→ **WORK TO DO**: Extend the passage below on Julius Caesar and his legal immunity, writing on from its final sentence; the rows after it are not part of the passage.

→ **TEXT**:
[START]
The Senate went along with this, partly because they were terrified of Caesar at this point, and partly because they saw it as a convenient way to postpone the Caesar problem. Caesar was wildly popular and well connected — opposing him now seemed impossible. Giving him a 5 year extension on his legal immunity was fine — after 5 years away from the city, Caesar would probably be in a weaker political position and the Senate could revisit his crimes then. If offering him a ridiculously lucrative command was what it took to get Caesar out of Rome, the Senate was willing to do it.
In hindsight, giving Caesar command of several legions stationed just outside the borders of Italy was not a wise decision.
Caesar left office as one of the most successful consuls in Roman history. While Rome had a standard calendar it used for historical and liturgical purposes, most Romans reckoned the year by the consuls who had served during it: 100 BC was the year of Marius and Flaccus, 70 BC was the year of Crassus and Pompey. Caesar had so thoroughly outmaneuvered his political rivals the Romans joked that 59 BC was the year of Julius and Caesar.
The Interlude in Gaul
Caesar’s governorship over Gaul was also wildly successful. Over the course of about 10 years, Caesar and his lieutenants expanded the Roman foothold in the region and conquered virtually all of modern day France, and even carried out brief forays into Britain and Germany, far further than any Roman force had penetrated before. The conquest made Caesar fabulously wealthy, although by his own estimate about a million native Gauls were killed in the process, and about as many were enslaved.
In addition to solving many of his financial woes and securing his place in the pantheon of Roman generals, Caesar’s Gallic Wars also offered him a massive propaganda victory: a Gallic army had sacked Rome back in 390 BC, destroying most of the city’s records and forever scarring the city’s psyche. No foreign army would breach Rome’s defenses again for another 800 years, but Gallic tribes would occasionally invade other parts of Italy — Gallic volunteers were a significant part of Hannibal’s army when he ransacked the Italian countryside during the Second Punic War.
Caesar’s triumphs over a historic enemy of the Romans and his expeditions into foreign lands won him massive prestige, and he regularly sent dispatches home so that everyone knew he did it.
But while Caesar was growing and forging his armies, the question of his legal immunity remained contentious.
Caesar was given a 5 year term as governor, but Sulla’s reforms meant it was illegal for him to run for consul until 10 years after he left office. Consuls and governors could not be prosecuted, which was of vital importance because his term in office Caesar had incited a riot, been an accessory to the assault of his consular colleague, ignored lawful vetoes and broken various Roman religious laws that seem minor in comparison. Caesar was unquestionably guilty and the penalty for those crimes could range from fines, to banishment, to execution.
Cato the Younger, arch conservative, namesake of the modern Cato Institute and an implacable enemy of Caesar, promised that he would personally lead the prosecution against Caesar once the moment his imperium expired.
Caesar’s brilliant plan was to never let it expire.
He had been granted a 5 year term as governor, but in 56 BC The Triumvirate secured a 5 year extension to his term. If Caesar could serve as governor for 10 years, he would eligible to run for consul again, and with his historic victories and the backing of Pompey and Crassus, he would almost certainly win, which would grant him legal immunity for another year, and position him for another term as governor somewhere in the empire, which could be extended, and so on, until eventually he died or the Senate lost interest in prosecuting him.
[END]
→ **DATA**:
[START]
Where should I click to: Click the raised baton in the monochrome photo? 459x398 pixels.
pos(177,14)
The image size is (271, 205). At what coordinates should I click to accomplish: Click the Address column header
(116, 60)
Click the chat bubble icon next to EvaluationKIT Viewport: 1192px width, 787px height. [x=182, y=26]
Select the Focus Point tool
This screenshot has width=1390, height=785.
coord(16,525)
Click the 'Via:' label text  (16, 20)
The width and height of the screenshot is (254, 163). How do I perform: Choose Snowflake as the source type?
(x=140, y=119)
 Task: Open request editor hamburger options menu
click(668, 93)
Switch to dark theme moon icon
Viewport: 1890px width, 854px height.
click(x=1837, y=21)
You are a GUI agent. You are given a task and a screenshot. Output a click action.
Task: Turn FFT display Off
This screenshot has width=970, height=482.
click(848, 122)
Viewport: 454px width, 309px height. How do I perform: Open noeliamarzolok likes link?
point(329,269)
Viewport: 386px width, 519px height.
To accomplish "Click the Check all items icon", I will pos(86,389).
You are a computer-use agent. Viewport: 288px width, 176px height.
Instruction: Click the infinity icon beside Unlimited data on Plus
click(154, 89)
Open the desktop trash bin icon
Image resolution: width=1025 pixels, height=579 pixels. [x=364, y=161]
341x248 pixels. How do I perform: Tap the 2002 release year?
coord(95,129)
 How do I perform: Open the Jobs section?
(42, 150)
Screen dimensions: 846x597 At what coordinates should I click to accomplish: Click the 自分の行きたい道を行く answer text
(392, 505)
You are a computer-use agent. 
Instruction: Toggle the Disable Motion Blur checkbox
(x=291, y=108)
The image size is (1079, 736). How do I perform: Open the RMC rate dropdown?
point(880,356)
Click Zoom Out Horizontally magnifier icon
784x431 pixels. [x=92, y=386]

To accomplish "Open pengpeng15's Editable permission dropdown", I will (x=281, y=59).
[END]
→ **RESPONSE TO THIS EXERCISE**:
Collapse of the Triumvirate
Caesar’s continued immunity was dependent on the support of his allies in Rome, however, and over the next few years that would begin to wane.
The first blow would come in 54 BC, when Julia died in childbirth. Caesar lost his only daughter, but he also lost a valuable connection to Pompey, who was already slowly been drawn into the Senate’s camp
The second blow came in 53 BC, after Crassus was appointed governor of the province of Syria.
Unlike his fellow Triumvirs, Crassus was not regarded as a particularly great general. Crassus had won some notable military engagements over the course of his career, but his role in these victories was often overlooked in favor of his more charismatic rivals, because nobody liked Crassus.
Military glory was the political currency in Rome, and while Crassus was wealthy beyond imagination he wanted the glory of his peers. Syria was a prestigious posting and the perfect stepping stone for an invasion of the powerful Parthian Empire. Crassus hoped to subdue one of Rome’s greatest rivals and seize valuable territory in Mesopotamia.
He launched his invasion, failed miserably and died horribly.
Crossing the Rubicon
With one ally dead and the other moving into the enemy camp, Caesar’s political position had weakened substantially — it appeared that the Senate’s gamble might pay off.
Caesar won his final victory over the Gauls at Alesia in 52 BC, but this provided ammunition who said his mission to Gaul was now over and he should resign his command.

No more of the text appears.